(What to work on)
Pictures must be left out. Retype exactly the lines from the one containing "Task: Select the Move/Copy tool" through the last line of the records below.

(Data for analysis)
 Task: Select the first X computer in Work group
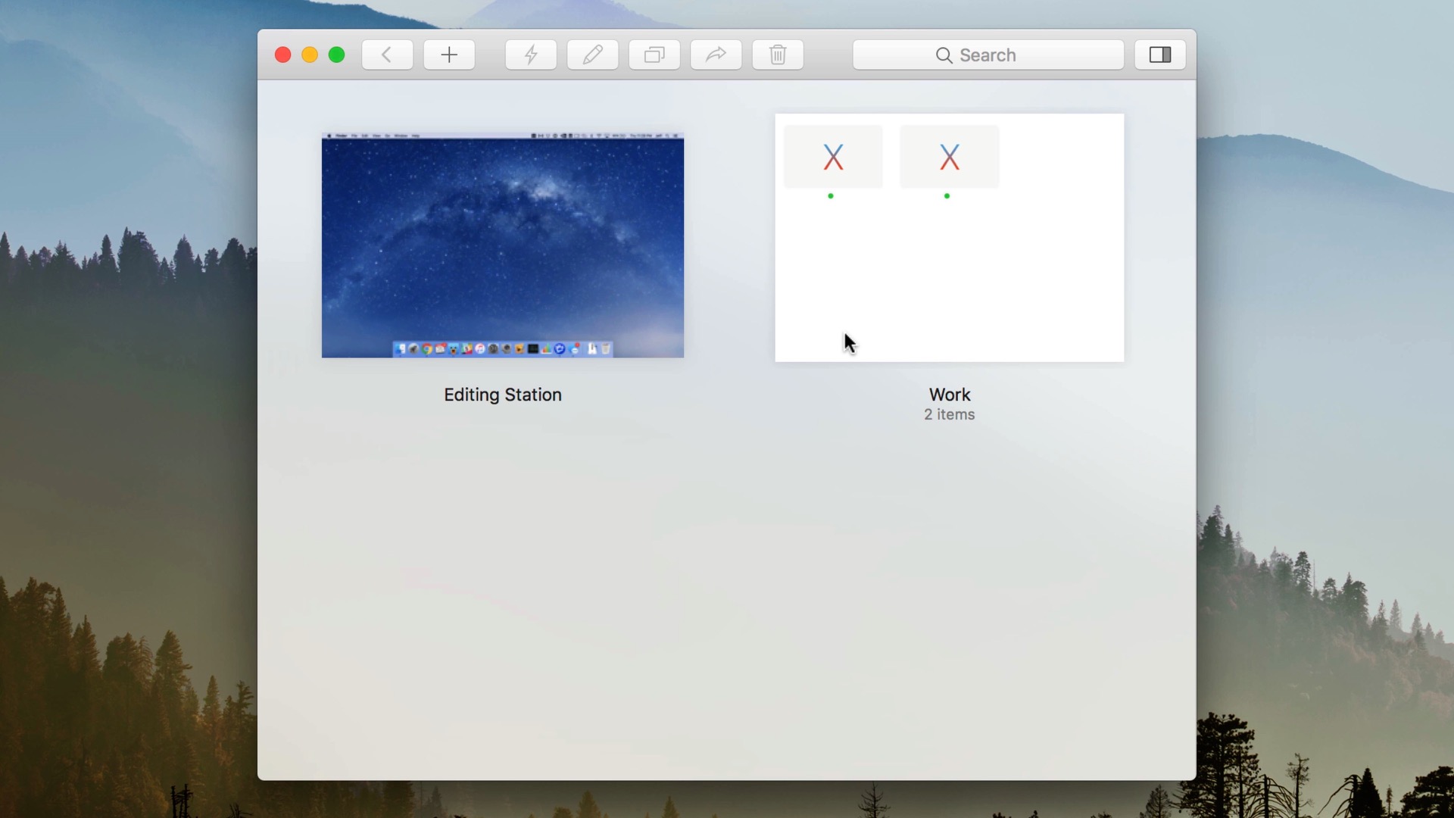[833, 157]
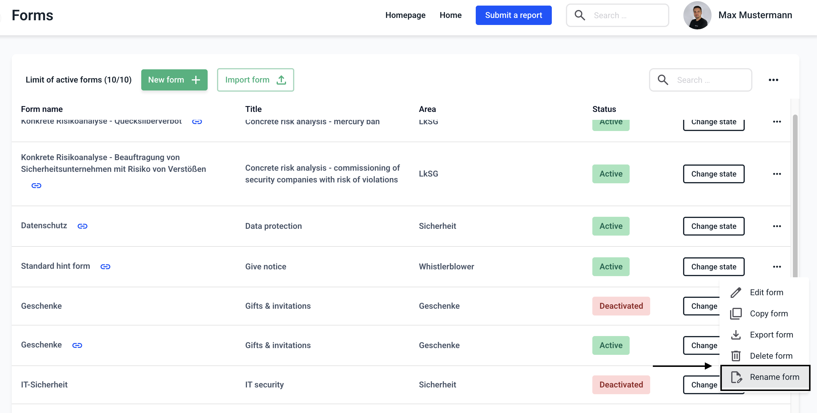This screenshot has height=413, width=817.
Task: Click the Submit a report button
Action: (513, 15)
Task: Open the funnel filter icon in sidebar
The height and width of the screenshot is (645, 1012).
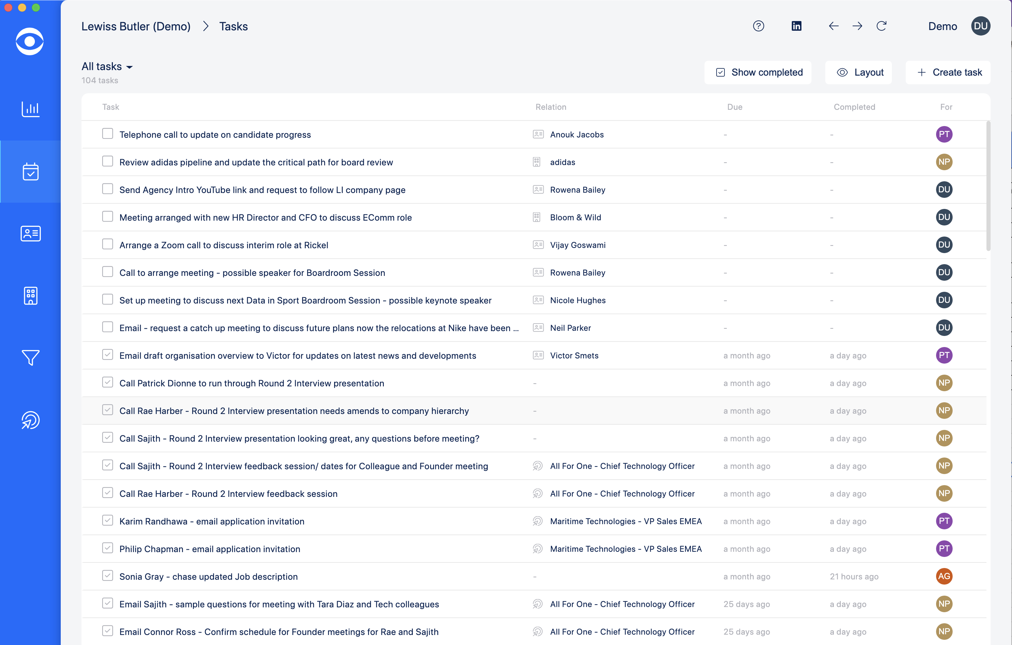Action: [x=30, y=357]
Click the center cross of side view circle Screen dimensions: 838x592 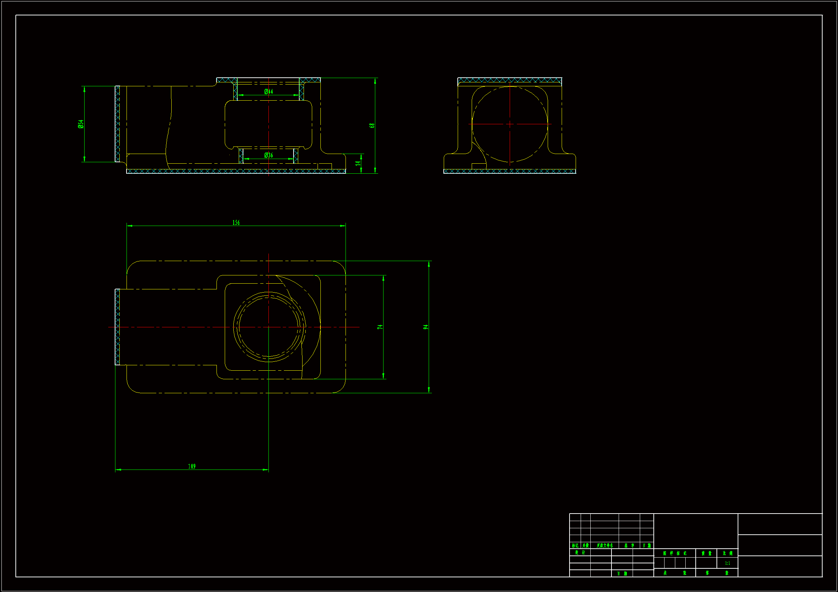tap(510, 124)
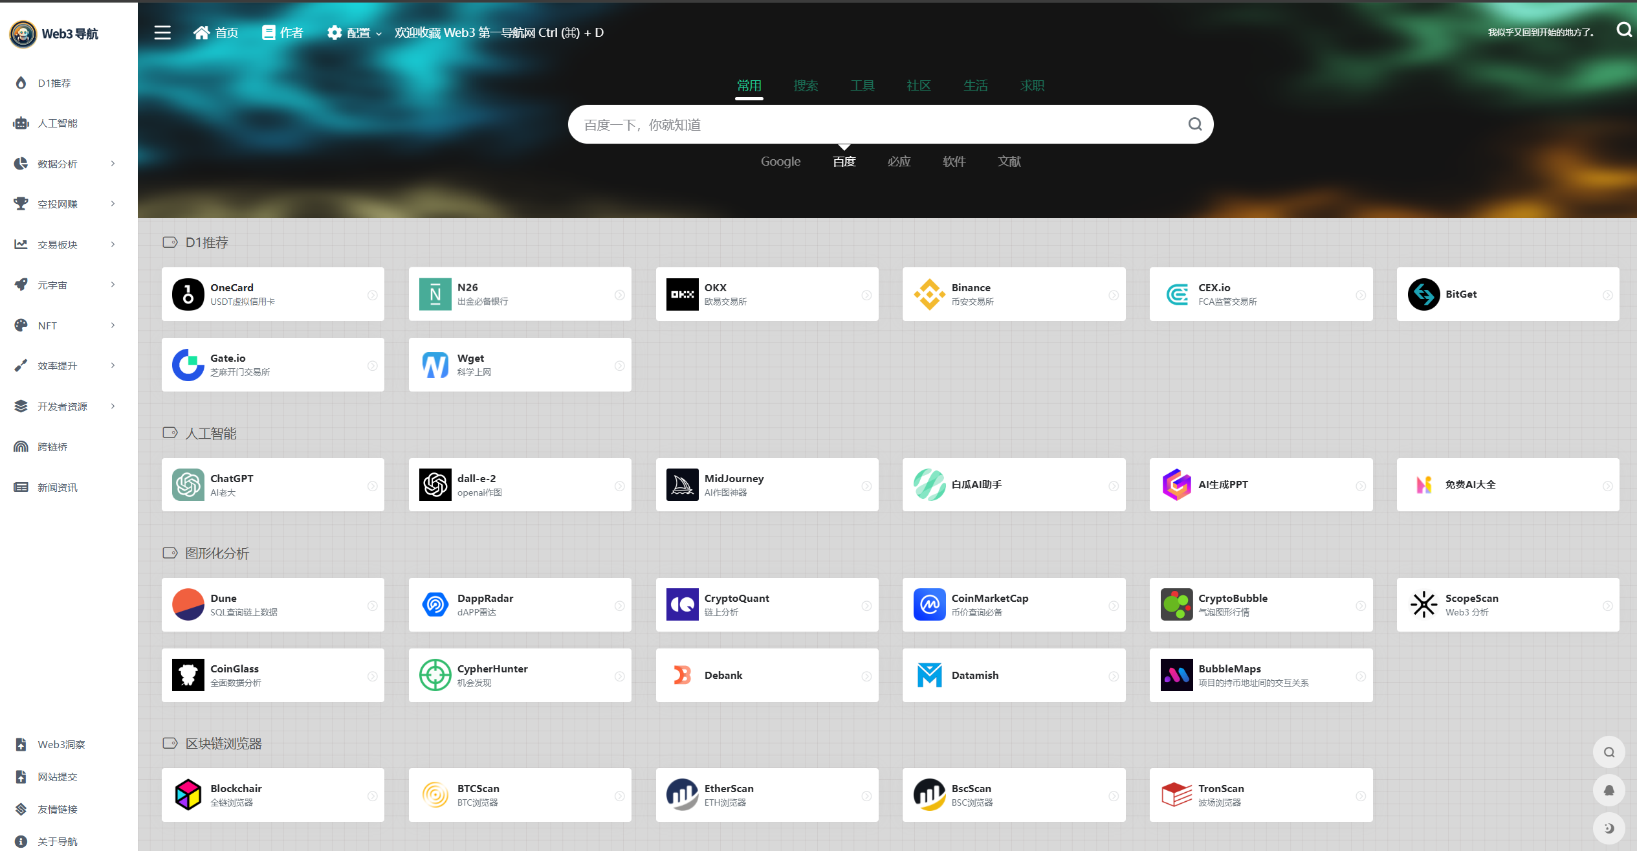1637x851 pixels.
Task: Select the 社区 search tab
Action: [x=918, y=85]
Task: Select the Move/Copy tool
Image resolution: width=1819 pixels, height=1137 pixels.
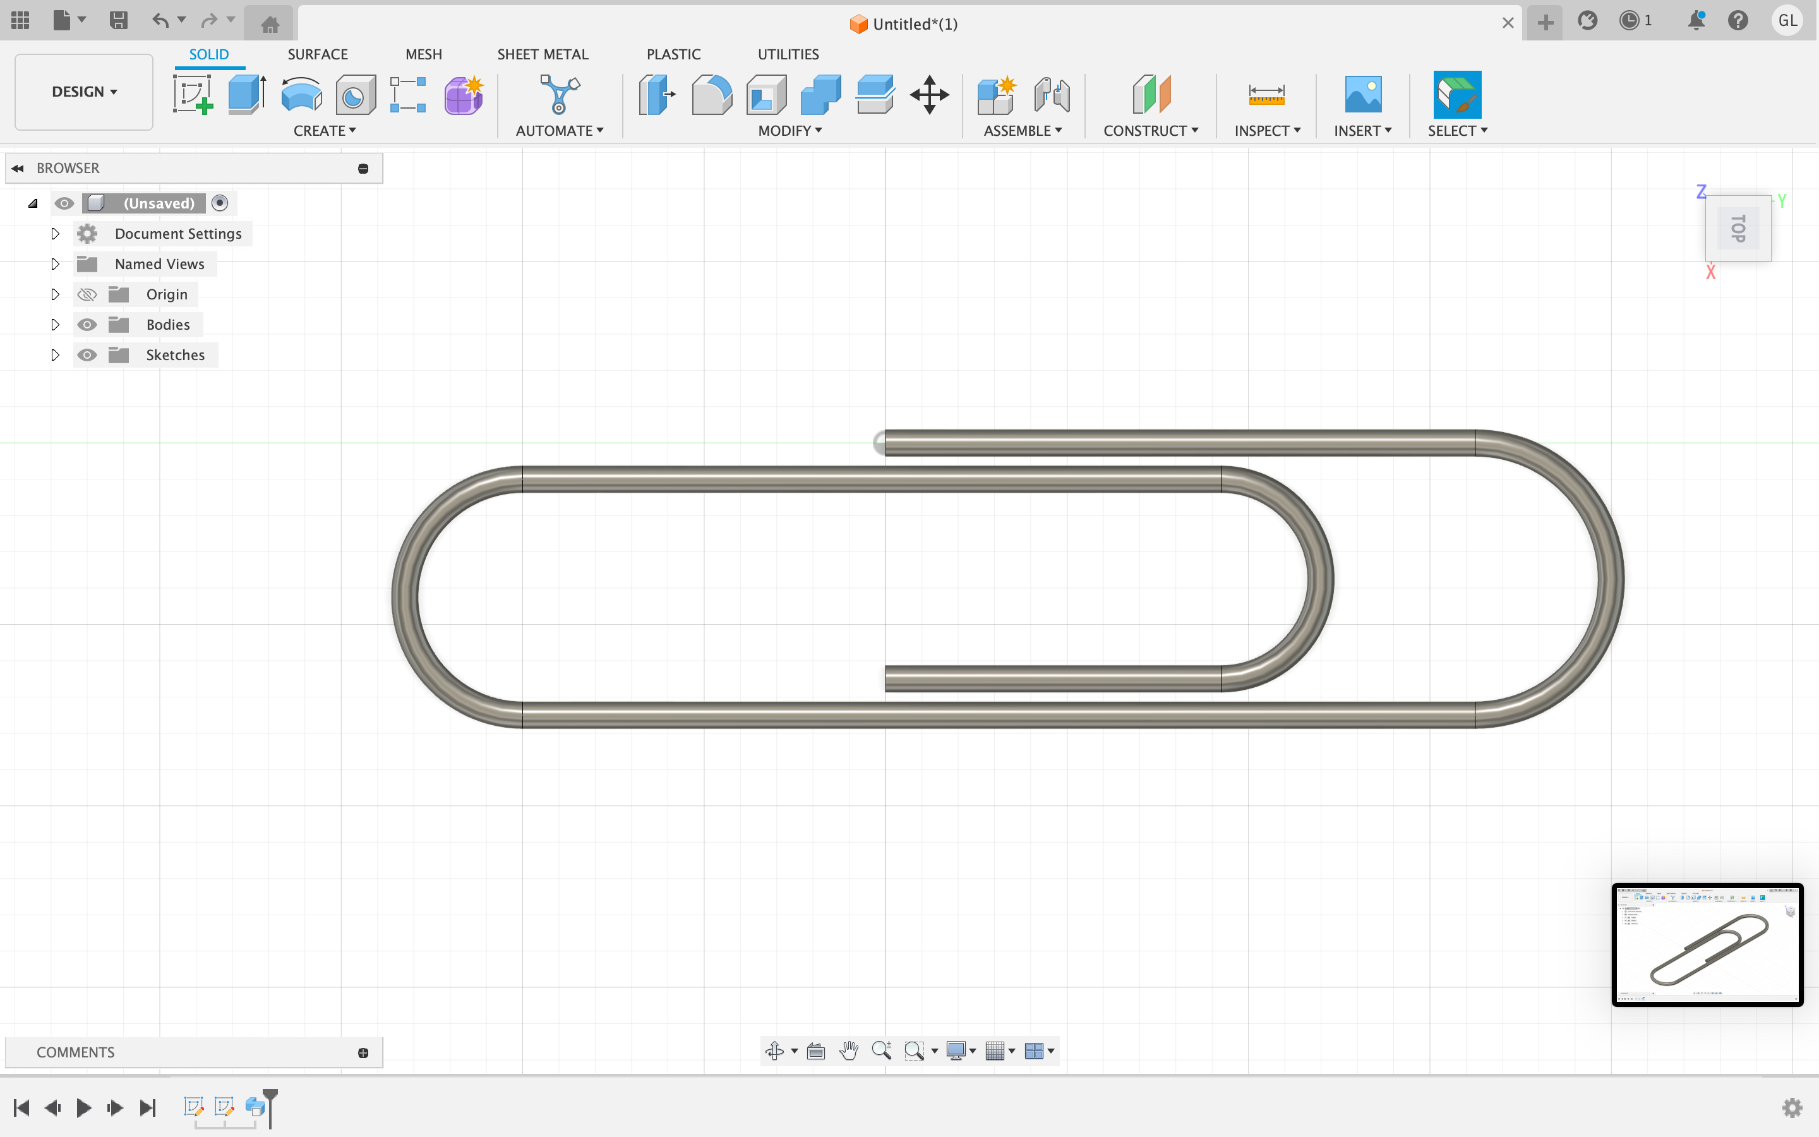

(Output of the task)
Task: Select the Move/Copy tool
Image resolution: width=1819 pixels, height=1137 pixels.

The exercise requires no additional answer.